We searched the Cochrane Kidney and Transplant Specialised Register up to 2 March 2018 with support from the Cochrane Information Specialist using search terms relevant to this review. Studies in the Specialised Register are identified through searches of CENTRAL, MEDLINE, and EMBASE, conference proceedings, the International Clinical Trials Register (ICTRP) Search Portal and ClinicalTrials.gov.

Selection criteria: 

Randomised controlled trials (RCTs) and quasi-RCTs comparing any immunosuppressive treatment for biopsy-proven class III, IV, V+III and V+VI lupus nephritis in adult or paediatric patients were included.

Data collection and analysis: 

Data were abstracted and the risks of bias were assessed independently by two authors. Dichotomous outcomes were calculated as risk ratio (RR) and measures on continuous scales calculated as mean differences (MD) with 95% confidence intervals (CI). The primary outcomes were death (all causes) and complete disease remission for induction therapy and disease relapse for maintenance therapy. Evidence certainty was determined using GRADE.

Main results: 

In this review update, 26 new studies were identified, to include 74 studies involving 5175 participants overall. Twenty-nine studies included children under the age of 18 years with lupus nephritis, however only two studies exclusively examined the treatment of lupus nephritis in patients less than 18 years of age.

Induction therapy

Sixty-seven studies (4791 participants; median 12 months duration (range 2.5 to 48 months)) reported induction therapy. The effects of all treatment strategies on death (all causes) and ESKD were uncertain (very low certainty evidence) as this outcome occurred very infrequently. Compared with intravenous (IV) cyclophosphamide, MMF may have increased complete disease remission (RR 1.17, 95% CI 0.97 to 1.42; low certainty evidence), although the range of effects includes the possibility of little or no difference.
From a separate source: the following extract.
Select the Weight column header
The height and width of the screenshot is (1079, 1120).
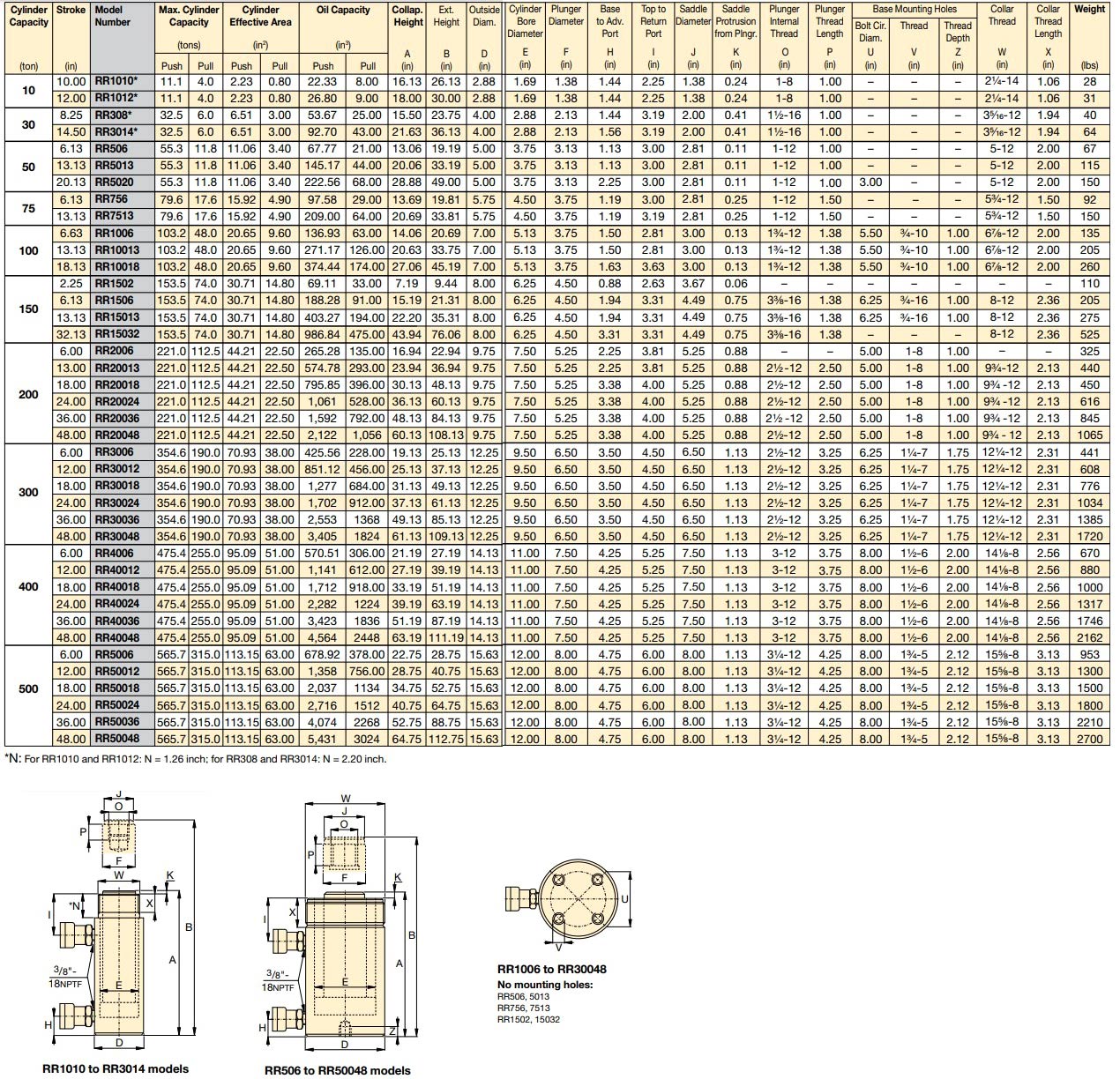pyautogui.click(x=1089, y=9)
Compared to IV cyclophosphamide, MMF is probably associated with decreased alopecia (RR 0.29, 95% CI 0.19 to 0.46; 170 less (129 less to 194 less) per 1000 people) (moderate certainty evidence), increased diarrhoea (RR 2.42, 95% CI 1.64 to 3.58; 142 more (64 more to 257 more) per 1000 people) (moderate certainty evidence) and may have made little or no difference to major infection (RR 1.02, 95% CI 0.67 to 1.54; 2 less (38 less to 62 more) per 1000 people) (low certainty evidence). It is uncertain if MMF decreased ovarian failure compared to IV cyclophosphamide because the certainty of the evidence was very low (RR 0.36, 95% CI 0.06 to 2.18; 26 less (39 less to 49 more) per 1000 people). Studies were not generally designed to measure ESKD.
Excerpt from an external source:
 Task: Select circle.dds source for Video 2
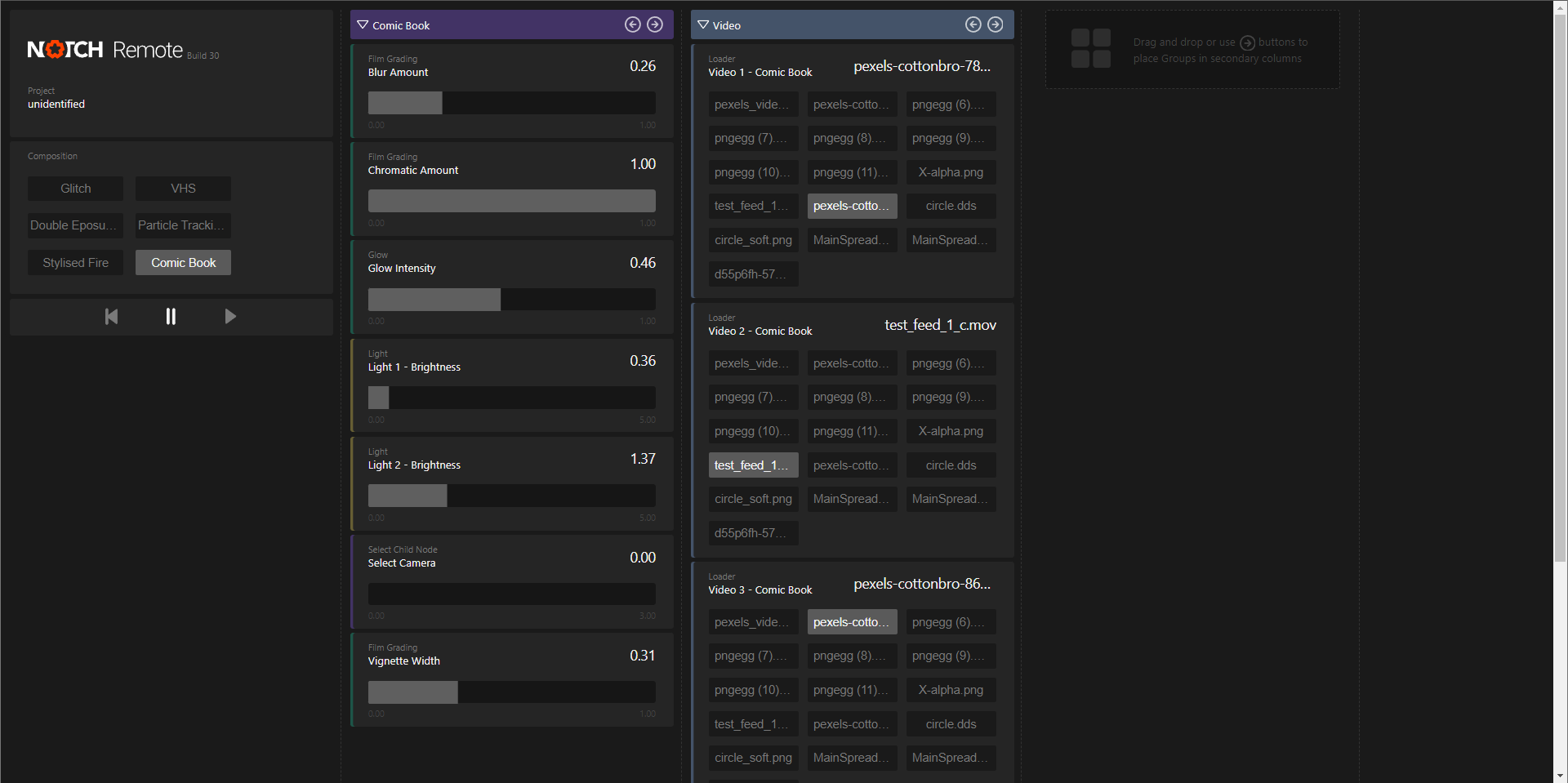pos(950,465)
MMF combined with tacrolimus may have increased complete disease remission (RR 2.38, 95% CI 1.07 to 5.30; 336 more (17 to 1048 more) per 1000 people (low certainty evidence) compared with IV cyclophosphamide, however the effects on alopecia, diarrhoea, ovarian failure, and major infection remain uncertain. Compared to standard of care, the effects of biologics on most outcomes were uncertain because of low to very low certainty of evidence.

Maintenance therapy

Nine studies (767 participants; median 30 months duration (range 6 to 63 months)) reported maintenance therapy. In maintenance therapy, disease relapse is probably increased with azathioprine compared with MMF (RR 1.75, 95% CI 1.20 to 2.55; 114 more (30 to 236 more) per 1000 people (moderate certainty evidence). Multiple other interventions were compared as maintenance therapy, but patient-outcome data were sparse leading to imprecise estimates.